Dua pesawat menabrakkan Gedung Twin Towers World Trade Centre New York. North Tower yang pertama ditabrak pada 08:46 waktu setempat dan South Tower pada pukul 09:03. Serangan di dua gedung ini menewaskan lebih dari 2.600 orang.
Dua momen yang sering diceritakan dan selalu diingat Shamsi Ali - yang saat ini menjadi direktur Jamaica Muslim Centre - adalah ketika mendengar cacian supir taksi yang tak tahu dirinya Muslim, dan pelukan oleh tetangga Katolik yang menyadarkannya akan hal yang menurutnya sangat penting.
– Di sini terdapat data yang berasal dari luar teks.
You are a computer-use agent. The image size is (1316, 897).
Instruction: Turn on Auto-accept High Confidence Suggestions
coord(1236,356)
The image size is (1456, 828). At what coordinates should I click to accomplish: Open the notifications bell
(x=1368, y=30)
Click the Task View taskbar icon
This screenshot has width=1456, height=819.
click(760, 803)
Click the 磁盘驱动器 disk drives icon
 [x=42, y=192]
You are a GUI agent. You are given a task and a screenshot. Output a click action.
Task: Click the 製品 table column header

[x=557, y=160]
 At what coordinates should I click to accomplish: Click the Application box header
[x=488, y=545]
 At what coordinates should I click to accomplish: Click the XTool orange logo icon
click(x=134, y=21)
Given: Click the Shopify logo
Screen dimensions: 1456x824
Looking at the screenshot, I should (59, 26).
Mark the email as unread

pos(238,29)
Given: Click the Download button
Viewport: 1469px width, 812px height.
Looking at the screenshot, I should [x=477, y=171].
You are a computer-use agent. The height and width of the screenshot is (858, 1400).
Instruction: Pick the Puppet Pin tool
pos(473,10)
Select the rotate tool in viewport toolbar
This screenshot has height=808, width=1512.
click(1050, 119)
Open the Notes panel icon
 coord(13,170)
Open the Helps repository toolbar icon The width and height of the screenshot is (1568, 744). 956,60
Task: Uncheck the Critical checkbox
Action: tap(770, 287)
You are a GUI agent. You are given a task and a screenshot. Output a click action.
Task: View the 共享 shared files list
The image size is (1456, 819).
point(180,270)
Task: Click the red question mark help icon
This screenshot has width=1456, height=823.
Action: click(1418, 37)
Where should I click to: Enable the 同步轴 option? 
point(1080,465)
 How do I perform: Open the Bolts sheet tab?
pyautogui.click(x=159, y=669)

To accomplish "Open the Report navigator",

Persepsi tentang Islam yang salah. Islam dan Muslim dikaitkan dengan kekerasan.
Ketika berjalan kaki pulang ke rumahnya dari Manhattan ke Queen yang cukup jauh, ada taksi yang mau berhenti dan mengantarnya.
Baca Juga: 6 Gaya Artis Indonesia di New York Fashion Week, Berpose Kece di Jalanan Kota
Supir taksi yang tidak mengetahui dirinya Muslim "Bersedia mengantar saya dengan senang hati Namun ketika di mobil, dia mulai mencaci maki Islam dan orang Islam."
Saat itu telah santer diberitakan kelompok ekstremis al-Qaida yang bertanggung jawab.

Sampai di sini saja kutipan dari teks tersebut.